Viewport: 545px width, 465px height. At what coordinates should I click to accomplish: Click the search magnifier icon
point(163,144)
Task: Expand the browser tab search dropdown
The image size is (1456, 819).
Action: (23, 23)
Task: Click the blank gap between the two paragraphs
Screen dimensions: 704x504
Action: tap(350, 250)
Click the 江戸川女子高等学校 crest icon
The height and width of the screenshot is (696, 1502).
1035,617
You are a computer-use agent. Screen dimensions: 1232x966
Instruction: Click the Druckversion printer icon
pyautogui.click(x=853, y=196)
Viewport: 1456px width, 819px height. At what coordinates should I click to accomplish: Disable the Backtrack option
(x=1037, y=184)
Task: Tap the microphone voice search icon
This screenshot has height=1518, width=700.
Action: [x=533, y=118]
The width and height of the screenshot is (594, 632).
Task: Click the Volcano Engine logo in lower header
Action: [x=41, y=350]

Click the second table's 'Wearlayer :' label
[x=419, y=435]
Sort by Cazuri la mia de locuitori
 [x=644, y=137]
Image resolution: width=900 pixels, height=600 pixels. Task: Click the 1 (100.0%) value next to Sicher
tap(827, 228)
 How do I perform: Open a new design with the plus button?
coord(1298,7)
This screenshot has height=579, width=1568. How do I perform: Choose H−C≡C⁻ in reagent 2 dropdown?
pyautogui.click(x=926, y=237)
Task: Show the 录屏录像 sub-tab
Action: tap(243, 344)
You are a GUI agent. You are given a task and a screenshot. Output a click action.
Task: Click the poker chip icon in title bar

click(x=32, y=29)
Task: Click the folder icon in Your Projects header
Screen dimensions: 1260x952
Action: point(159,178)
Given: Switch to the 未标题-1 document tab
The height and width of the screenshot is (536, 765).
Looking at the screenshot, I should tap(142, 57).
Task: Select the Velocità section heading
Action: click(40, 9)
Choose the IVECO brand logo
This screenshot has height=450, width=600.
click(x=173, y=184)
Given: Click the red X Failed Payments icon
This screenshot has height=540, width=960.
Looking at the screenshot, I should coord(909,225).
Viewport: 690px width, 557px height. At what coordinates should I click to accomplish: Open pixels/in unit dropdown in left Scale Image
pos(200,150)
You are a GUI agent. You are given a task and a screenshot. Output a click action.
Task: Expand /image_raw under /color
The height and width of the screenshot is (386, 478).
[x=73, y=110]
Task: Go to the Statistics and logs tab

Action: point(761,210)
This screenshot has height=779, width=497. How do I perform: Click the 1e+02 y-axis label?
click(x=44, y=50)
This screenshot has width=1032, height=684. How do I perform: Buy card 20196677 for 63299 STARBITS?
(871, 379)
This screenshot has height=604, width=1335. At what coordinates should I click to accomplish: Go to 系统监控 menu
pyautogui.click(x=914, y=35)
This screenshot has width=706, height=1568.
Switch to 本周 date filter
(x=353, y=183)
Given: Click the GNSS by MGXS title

## Exercise description
Copy out the data exactly, keeping each line whole.

## Result for this exercise
Viewport: 545px width, 465px height. At what coordinates should I click to accomplish: Click the search magnifier icon
point(163,144)
Task: Expand the browser tab search dropdown
The image size is (1456, 819).
Action: (23, 23)
Task: Click the blank gap between the two paragraphs
Screen dimensions: 704x504
Action: tap(350, 250)
Click the 江戸川女子高等学校 crest icon
The height and width of the screenshot is (696, 1502).
1035,617
You are a computer-use agent. Screen dimensions: 1232x966
Instruction: Click the Druckversion printer icon
pyautogui.click(x=853, y=196)
Viewport: 1456px width, 819px height. At what coordinates should I click to accomplish: Disable the Backtrack option
(x=1037, y=184)
Task: Tap the microphone voice search icon
This screenshot has height=1518, width=700.
Action: [x=533, y=118]
The width and height of the screenshot is (594, 632).
Task: Click the Volcano Engine logo in lower header
Action: [x=41, y=350]

Click the second table's 'Wearlayer :' label
[x=419, y=435]
Sort by Cazuri la mia de locuitori
 [x=644, y=137]
Image resolution: width=900 pixels, height=600 pixels. Task: Click the 1 (100.0%) value next to Sicher
tap(827, 228)
 How do I perform: Open a new design with the plus button?
coord(1298,7)
This screenshot has height=579, width=1568. How do I perform: Choose H−C≡C⁻ in reagent 2 dropdown?
pyautogui.click(x=926, y=237)
Task: Show the 录屏录像 sub-tab
Action: tap(243, 344)
You are a GUI agent. You are given a task and a screenshot. Output a click action.
Task: Click the poker chip icon in title bar

click(x=32, y=29)
Task: Click the folder icon in Your Projects header
Screen dimensions: 1260x952
Action: point(159,178)
Given: Switch to the 未标题-1 document tab
The height and width of the screenshot is (536, 765).
Looking at the screenshot, I should tap(142, 57).
Task: Select the Velocità section heading
Action: click(40, 9)
Choose the IVECO brand logo
This screenshot has height=450, width=600.
click(x=173, y=184)
Given: Click the red X Failed Payments icon
This screenshot has height=540, width=960.
Looking at the screenshot, I should coord(909,225).
Viewport: 690px width, 557px height. At what coordinates should I click to accomplish: Open pixels/in unit dropdown in left Scale Image
pos(200,150)
You are a GUI agent. You are given a task and a screenshot. Output a click action.
Task: Expand /image_raw under /color
The height and width of the screenshot is (386, 478).
[x=73, y=110]
Task: Go to the Statistics and logs tab

Action: point(761,210)
This screenshot has height=779, width=497. How do I perform: Click the 1e+02 y-axis label?
click(x=44, y=50)
This screenshot has width=1032, height=684. How do I perform: Buy card 20196677 for 63299 STARBITS?
(871, 379)
This screenshot has height=604, width=1335. At what coordinates should I click to accomplish: Go to 系统监控 menu
pyautogui.click(x=914, y=35)
This screenshot has width=706, height=1568.
Switch to 本周 date filter
(x=353, y=183)
Given: Click the GNSS by MGXS title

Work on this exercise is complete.